I think most people agree that, even if you don’t want to be a writer, it’s important to be able to write.
Whether you want to be an opera singer or a relief worker or a mountaineering instructor, you need to be able to send literate emails to people in positions of power and to send out typo-free resumes. You might need to write grant proposals. Et cetera. Which is why you had to take English every year of school, even if you only wanted to do music or science.
Technology is now the same thing.
(Note: The post image is from ThinkGeek, inspired by a man who called the help desk, asked for technical support, and – not believing that the female voice on the line was technical support, replied “No, I need [enunciating] tech-ni-cal sup-port.”)
I just don’t think there’s any excuse for, “Oh, I’m just bad at technology.” Would you say, “Oh, I’m just terrible at English?” Probably not if it’s the only language you know, right? There’s nothing cute or praiseworthy at claiming incapacity at something that is now an inextricable part of any job. Here’s the Harvard Business Review: Technological Know-How is a Job Requirement.

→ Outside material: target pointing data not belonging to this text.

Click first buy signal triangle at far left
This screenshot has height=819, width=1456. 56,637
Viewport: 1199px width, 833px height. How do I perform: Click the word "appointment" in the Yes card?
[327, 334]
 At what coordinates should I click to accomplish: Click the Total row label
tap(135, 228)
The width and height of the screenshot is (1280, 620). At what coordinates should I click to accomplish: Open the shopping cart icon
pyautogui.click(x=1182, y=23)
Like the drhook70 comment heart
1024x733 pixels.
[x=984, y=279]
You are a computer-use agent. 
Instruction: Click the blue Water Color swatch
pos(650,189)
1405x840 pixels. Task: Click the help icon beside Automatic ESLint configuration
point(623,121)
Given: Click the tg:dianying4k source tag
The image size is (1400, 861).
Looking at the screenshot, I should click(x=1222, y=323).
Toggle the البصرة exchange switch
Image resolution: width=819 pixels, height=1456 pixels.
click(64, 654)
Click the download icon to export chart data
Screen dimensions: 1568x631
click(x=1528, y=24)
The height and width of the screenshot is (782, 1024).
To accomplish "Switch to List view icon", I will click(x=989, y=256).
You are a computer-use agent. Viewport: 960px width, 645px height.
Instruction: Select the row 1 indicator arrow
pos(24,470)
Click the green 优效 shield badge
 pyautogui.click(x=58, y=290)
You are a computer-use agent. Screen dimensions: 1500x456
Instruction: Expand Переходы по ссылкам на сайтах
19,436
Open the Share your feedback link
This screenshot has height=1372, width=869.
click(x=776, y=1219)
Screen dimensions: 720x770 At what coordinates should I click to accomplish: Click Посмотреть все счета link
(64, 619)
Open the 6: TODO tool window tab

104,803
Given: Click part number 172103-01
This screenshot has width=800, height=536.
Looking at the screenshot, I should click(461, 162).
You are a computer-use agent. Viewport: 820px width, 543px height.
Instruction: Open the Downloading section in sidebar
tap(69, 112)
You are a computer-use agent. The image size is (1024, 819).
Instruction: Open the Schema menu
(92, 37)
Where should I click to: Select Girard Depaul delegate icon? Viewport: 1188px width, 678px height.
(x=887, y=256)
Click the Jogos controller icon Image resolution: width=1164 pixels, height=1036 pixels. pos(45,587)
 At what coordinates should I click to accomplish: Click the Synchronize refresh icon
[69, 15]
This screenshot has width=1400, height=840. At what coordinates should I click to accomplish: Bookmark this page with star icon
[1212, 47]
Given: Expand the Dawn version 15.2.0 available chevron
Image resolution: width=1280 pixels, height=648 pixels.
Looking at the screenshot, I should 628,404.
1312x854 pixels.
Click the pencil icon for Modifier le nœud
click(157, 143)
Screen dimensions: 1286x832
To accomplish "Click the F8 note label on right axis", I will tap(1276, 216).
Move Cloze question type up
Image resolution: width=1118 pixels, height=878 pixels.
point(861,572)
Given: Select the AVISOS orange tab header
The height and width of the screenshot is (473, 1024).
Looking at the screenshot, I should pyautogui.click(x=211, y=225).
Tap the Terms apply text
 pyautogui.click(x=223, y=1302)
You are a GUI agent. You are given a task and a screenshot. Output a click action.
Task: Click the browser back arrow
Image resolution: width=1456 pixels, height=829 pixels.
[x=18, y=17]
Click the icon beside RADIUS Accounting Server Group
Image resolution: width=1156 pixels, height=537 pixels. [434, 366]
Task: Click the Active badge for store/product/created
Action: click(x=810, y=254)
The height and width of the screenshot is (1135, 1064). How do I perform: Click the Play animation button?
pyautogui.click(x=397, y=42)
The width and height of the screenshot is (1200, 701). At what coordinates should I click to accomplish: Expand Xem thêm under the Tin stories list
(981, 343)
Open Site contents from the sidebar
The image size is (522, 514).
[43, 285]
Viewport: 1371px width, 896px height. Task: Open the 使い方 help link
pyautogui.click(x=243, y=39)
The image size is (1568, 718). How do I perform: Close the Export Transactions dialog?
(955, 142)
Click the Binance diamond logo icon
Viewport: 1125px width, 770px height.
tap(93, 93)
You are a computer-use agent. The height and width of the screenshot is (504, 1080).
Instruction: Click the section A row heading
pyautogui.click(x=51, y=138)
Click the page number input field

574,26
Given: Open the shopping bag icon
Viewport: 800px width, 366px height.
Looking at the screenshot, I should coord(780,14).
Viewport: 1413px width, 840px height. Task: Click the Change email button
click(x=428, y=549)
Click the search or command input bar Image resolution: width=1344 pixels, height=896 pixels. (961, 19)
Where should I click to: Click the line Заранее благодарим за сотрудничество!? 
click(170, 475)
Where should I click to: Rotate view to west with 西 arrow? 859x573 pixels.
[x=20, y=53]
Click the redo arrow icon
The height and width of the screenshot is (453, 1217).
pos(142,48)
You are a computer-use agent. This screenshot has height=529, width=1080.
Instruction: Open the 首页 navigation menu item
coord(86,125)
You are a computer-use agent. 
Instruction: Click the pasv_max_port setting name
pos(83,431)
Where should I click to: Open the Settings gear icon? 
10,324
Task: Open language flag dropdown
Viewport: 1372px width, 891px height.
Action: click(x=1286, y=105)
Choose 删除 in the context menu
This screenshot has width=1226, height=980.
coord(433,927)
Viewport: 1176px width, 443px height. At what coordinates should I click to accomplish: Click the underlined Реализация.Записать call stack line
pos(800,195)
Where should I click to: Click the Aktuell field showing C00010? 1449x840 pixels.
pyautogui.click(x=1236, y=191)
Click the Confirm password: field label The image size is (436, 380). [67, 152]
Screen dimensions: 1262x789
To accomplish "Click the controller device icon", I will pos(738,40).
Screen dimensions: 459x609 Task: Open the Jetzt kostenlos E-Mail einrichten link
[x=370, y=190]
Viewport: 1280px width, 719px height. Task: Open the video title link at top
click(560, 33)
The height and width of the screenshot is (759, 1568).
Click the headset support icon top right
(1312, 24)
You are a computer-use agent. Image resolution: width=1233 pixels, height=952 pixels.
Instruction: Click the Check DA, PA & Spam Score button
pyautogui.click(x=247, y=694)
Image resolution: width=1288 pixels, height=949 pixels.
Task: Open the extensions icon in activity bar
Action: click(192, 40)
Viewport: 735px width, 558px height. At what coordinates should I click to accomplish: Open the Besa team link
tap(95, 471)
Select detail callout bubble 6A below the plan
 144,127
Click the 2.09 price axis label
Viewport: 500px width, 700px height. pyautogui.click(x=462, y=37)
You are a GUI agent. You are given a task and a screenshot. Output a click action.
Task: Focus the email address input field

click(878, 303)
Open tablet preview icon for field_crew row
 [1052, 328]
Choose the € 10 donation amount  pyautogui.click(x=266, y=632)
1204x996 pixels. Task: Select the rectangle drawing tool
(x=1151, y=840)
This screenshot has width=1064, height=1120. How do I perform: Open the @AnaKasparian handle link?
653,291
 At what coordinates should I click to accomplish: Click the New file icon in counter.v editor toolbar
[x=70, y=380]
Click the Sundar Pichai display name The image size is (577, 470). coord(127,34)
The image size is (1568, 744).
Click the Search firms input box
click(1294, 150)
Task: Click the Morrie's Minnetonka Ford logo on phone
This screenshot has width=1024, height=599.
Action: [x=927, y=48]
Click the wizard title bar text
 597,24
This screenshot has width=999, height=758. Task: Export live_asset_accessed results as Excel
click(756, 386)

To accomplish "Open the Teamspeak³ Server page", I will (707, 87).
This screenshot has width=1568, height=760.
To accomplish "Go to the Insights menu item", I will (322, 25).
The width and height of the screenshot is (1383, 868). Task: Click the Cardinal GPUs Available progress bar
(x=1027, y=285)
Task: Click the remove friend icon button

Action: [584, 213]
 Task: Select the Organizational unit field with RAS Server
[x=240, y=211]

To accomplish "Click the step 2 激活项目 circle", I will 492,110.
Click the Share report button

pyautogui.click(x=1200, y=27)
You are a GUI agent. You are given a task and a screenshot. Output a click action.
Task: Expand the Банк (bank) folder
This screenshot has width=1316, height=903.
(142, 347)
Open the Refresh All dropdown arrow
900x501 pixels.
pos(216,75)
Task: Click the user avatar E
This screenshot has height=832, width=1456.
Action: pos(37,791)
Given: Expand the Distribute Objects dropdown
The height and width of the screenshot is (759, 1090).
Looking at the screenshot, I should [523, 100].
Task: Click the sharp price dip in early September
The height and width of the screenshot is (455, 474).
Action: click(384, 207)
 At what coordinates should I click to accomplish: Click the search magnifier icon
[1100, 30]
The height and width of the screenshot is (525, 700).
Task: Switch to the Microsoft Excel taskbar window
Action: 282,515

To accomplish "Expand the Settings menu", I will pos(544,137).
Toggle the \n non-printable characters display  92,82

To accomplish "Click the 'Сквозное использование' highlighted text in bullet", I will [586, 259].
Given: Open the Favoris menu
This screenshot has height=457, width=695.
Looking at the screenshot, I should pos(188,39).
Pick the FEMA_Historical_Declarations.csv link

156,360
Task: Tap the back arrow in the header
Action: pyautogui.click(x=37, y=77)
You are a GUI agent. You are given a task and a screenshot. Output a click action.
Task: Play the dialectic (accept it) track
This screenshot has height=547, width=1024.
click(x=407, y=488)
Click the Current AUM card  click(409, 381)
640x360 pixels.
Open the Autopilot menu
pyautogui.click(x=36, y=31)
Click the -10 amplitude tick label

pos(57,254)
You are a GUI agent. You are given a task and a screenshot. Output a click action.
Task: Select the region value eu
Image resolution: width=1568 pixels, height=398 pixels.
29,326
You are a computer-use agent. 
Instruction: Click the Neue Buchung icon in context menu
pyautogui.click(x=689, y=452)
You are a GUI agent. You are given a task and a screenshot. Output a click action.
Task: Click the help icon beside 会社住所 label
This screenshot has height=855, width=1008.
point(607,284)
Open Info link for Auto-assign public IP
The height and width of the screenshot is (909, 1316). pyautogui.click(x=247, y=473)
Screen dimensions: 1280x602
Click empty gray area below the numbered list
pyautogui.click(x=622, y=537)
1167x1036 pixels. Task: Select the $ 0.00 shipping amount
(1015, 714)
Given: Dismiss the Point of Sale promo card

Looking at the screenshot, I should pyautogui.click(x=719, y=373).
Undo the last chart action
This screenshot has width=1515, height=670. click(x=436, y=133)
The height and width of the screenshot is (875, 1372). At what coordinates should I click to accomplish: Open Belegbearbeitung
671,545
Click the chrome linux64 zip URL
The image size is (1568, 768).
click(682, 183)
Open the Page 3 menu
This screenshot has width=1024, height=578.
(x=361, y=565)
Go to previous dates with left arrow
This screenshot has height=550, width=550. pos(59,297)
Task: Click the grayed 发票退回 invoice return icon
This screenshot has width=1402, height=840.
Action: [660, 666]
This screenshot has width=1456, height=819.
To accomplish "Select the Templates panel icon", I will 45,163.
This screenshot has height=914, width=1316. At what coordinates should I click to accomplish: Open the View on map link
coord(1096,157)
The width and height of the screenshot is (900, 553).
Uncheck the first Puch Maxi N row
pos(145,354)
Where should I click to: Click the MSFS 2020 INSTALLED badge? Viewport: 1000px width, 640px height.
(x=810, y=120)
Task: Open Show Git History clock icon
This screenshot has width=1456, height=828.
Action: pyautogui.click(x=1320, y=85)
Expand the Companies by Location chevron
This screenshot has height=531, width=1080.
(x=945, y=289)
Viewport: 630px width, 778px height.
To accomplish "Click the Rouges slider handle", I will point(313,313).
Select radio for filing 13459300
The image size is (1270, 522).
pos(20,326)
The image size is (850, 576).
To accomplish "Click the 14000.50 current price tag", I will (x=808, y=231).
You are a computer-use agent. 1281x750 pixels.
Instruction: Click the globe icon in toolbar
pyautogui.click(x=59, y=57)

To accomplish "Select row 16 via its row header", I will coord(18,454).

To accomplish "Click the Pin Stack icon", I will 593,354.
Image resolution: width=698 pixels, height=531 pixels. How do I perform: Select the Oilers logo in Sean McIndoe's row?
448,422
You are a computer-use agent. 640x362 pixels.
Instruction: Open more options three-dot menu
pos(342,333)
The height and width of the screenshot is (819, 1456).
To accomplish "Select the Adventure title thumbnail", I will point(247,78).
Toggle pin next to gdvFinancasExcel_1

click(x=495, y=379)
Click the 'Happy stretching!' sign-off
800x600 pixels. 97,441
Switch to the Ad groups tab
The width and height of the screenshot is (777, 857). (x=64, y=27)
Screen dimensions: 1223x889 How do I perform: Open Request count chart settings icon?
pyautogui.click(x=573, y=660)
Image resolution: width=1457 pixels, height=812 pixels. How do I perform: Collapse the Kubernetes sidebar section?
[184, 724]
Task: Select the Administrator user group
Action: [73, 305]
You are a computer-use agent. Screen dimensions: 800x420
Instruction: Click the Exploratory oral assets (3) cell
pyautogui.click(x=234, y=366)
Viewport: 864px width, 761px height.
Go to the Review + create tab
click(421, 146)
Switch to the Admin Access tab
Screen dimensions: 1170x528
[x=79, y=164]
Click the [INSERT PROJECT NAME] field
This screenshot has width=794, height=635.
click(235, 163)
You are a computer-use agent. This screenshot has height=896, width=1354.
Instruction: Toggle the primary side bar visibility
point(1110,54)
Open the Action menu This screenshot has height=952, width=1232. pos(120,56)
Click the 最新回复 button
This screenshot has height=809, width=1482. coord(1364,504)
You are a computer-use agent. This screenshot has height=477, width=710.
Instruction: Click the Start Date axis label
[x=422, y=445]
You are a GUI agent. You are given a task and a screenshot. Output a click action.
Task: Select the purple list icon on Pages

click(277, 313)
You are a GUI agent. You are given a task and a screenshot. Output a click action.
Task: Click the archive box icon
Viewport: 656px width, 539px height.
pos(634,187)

Being terrible with computers is simple illiteracy. It’s not something to brag about.
Furthermore, tech skills – even if you don’t want to start a tech company or work in IT – 1) help make you more self-sufficient as an entrepreneur, and 2) give you solid, concrete, verifiable skills that no one can deny, even if he or she doesn’t like what you look like or where you came from.
“When getting a business up and running, it’s crucial to be as self-sufficient as possible. Absorb every relevant skill you can, so you don’t have to rely on others to do work you could do yourself. An example of this is learning how to write Web programming code – it virtually guarantees job security, garners lucrative wages, and makes you one of the more influential contributors to any project. It also gives you the freedom to start any online business as you don’t have to pay someone to experiment with new ideas. Learning how to program over a period of five-six years was without a doubt the most important thing I’ve done in my career.”
On the second point, IT guru Reginald Braithwaite’s A Woman’s Story is the tale of his mother’s foray into computer programming before anyone even knew what that was.